**SHORT EXERCISE**
Pull out the records word for word, starting at the very beginning and ending with the line that contains "will click(278, 48).", including that line.

**DATA SHOWN**
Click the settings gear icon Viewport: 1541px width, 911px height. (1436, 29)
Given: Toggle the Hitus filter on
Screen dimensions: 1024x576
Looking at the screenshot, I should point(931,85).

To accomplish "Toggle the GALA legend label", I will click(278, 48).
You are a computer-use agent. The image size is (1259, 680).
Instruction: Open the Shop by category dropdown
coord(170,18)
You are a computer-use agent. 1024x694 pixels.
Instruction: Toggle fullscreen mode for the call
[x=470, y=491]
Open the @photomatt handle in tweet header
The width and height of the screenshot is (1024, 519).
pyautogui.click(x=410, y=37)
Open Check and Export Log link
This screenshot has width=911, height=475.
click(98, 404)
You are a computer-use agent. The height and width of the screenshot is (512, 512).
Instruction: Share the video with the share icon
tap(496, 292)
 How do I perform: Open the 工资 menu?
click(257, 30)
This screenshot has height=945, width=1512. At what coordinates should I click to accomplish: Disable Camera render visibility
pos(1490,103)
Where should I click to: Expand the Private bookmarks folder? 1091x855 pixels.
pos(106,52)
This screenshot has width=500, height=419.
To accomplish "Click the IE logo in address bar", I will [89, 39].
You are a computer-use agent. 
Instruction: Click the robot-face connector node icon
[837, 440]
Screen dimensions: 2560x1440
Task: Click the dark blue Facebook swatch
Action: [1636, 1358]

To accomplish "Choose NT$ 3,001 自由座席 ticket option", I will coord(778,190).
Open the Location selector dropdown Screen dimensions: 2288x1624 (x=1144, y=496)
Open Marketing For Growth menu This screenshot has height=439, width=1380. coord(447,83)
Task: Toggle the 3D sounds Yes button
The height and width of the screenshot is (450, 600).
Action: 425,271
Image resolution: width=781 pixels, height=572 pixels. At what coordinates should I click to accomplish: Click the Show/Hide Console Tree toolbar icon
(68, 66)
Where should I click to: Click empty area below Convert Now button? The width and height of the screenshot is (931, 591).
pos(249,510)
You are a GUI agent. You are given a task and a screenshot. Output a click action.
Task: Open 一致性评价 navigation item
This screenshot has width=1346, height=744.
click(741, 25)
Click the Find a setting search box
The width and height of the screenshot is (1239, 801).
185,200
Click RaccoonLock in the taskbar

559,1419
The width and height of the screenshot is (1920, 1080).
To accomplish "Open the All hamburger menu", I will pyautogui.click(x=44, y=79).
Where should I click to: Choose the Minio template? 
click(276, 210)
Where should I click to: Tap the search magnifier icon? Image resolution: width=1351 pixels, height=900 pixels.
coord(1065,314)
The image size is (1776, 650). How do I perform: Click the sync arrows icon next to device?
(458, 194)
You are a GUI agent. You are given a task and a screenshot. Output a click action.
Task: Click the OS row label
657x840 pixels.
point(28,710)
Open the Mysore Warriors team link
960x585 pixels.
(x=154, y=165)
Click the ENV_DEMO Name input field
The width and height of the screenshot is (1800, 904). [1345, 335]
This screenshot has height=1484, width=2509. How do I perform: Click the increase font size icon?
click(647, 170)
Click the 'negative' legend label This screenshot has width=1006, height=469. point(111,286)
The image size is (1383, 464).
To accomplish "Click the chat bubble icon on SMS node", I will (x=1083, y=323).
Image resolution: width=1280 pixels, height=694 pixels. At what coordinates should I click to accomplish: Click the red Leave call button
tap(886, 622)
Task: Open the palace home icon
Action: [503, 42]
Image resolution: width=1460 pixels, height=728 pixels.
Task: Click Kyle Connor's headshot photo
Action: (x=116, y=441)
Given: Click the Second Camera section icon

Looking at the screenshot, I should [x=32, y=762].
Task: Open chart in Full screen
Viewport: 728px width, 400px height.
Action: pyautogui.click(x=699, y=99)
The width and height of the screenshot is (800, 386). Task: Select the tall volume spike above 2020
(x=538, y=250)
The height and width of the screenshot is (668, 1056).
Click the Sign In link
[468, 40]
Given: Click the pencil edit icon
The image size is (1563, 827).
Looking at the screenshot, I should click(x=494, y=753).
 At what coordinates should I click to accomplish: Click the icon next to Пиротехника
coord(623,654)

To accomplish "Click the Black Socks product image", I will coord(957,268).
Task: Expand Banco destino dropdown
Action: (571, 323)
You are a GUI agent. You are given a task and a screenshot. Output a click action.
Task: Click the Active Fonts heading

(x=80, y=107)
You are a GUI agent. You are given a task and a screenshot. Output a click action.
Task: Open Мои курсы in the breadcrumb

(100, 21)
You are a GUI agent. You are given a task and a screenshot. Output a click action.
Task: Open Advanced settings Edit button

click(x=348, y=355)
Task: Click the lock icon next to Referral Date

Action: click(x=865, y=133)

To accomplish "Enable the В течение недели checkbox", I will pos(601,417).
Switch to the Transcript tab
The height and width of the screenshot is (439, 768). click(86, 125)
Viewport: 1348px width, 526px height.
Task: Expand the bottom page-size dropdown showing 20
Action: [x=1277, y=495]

**THE SOLUTION**
Click the settings gear icon Viewport: 1541px width, 911px height. (1436, 29)
Given: Toggle the Hitus filter on
Screen dimensions: 1024x576
Looking at the screenshot, I should point(931,85).

To accomplish "Toggle the GALA legend label", I will click(278, 48).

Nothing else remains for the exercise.